Presentato dall’associazione culturale Animedicarta, con la regia di De Papi, vanta la collaborazione dell’attore Giovanni Lombardo Radice. Dopo il successo avuto nelle varie città e dalla stampa, lo spettacolo arriva a Latina in un unico appuntamento: domenica 21 febbraio 2016 alle ore 19:00
Lo spettacolo prende vita dalle testimonianze e dalle memorie dei lager per raccontare la deportazione, dall’ingresso al campo fino alla morte, per tenere viva l’attenzione su accadimenti spesso ignorati.
Il dramma del trasferimento coi treni merci, l’arrivo ai campi, il diverso modo di vivere la tragedia fra uomini e donne, la contrapposizione fra vittima e oppressore in un viaggio in cui lo spettatore si trova a partecipare in prima persona.
L’attore e spettatore vivranno la stessa esperienza, immersi nella stessa atmosfera di sconforto e disperazione. A rafforzare tale clima il regista, oltre alle figure dei deportati, ha voluto inserire quella del carnefice nazista e raccontare il suo personale viaggio di trasformazione, dall’infatuazione verso la nuova idea politica, dall’abnegazione per la causa fino a alla disumanizzazione, risultato ultimo di chi è ormai succube dell’idea stessa. Uno spettacolo forte, crudo, ma indispensabile per non dimenticare.
Tra il 1939 e il 1945 nei campi di morte, ideati dalla Germania nazista per eliminare ebrei e avversari politici, scomparvero sei milioni di ebrei e circa cinque milioni di civili dei territori occupati. Le vittime erano tutti coloro che il Terzo Reich riteneva appartenere a una razza inferiore e un pericolo per l’omogeneità razziale della popolazione germanica. Non solo, le vittime furono anche i comunisti, socialisti, testimoni di Geova, omosessuali, rom, polacchi e bambini tedeschi con handicap fisici o mentali.
Nel silenzio, pressoché totale del mondo, prima che la guerra giungesse al termine, due ebrei su tre sarebbero morti per mano dei tedeschi e dei loro fiancheggiatori nell’ambito della cosiddetta “soluzione finale”.

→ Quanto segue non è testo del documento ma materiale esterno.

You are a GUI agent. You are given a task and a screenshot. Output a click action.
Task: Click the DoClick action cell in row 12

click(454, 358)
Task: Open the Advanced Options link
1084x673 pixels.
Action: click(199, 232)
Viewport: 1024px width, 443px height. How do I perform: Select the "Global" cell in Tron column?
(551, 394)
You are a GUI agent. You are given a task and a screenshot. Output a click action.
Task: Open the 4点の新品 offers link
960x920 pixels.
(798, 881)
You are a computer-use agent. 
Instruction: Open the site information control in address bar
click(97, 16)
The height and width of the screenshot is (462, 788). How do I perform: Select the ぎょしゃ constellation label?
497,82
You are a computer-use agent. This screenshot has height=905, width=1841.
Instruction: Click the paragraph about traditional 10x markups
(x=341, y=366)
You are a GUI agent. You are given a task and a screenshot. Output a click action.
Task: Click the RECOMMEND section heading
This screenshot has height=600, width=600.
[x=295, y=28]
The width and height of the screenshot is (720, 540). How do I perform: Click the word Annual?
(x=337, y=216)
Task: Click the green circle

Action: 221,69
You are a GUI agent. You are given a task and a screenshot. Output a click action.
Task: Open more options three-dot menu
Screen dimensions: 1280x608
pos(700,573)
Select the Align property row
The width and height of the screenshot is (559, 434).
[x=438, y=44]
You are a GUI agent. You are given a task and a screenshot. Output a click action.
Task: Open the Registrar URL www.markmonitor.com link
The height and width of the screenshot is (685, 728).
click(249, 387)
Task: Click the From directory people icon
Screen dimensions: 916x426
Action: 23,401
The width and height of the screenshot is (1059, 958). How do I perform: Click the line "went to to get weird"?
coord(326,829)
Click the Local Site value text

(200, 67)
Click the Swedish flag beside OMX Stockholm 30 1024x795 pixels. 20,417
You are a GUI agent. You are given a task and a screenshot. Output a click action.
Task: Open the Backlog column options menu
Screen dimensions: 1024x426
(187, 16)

Il mondo ricorda questi eventi col nome di Olocausto, dal greco “bruciato interamente”, o col termine ebraico “Shoah” – catastrofe, distruzione.
Lo spettacolo vuole parlare di questi accadimenti partendo da due simboli di quel periodo: il campo di concentramento nazista e la scritta “Arbeit Macht Frei” (Il lavoro rende liberi), posta all’ingresso di numerosi campi, fra cui il campo di sterminio di Auschwitz – Birkenau e quello di lavoro di Dachau. In quest’ultimo i prigionieri che lasciavano il campo per recarsi al lavoro, o che vi rientravano, erano costretti a sfilare sotto il cancello d’entrata, spesso accompagnati dal suono di marce marziali eseguite da un’orchestra di deportati appositamente costituita.
Una scritta illusoria e beffarda per coloro che mai avrebbero visto la libertà, morendo a milioni in quei luoghi (“le tre parole della derisione […] sulla porta della schiavitù”, così scrisse Primo Levi ne La Tregua).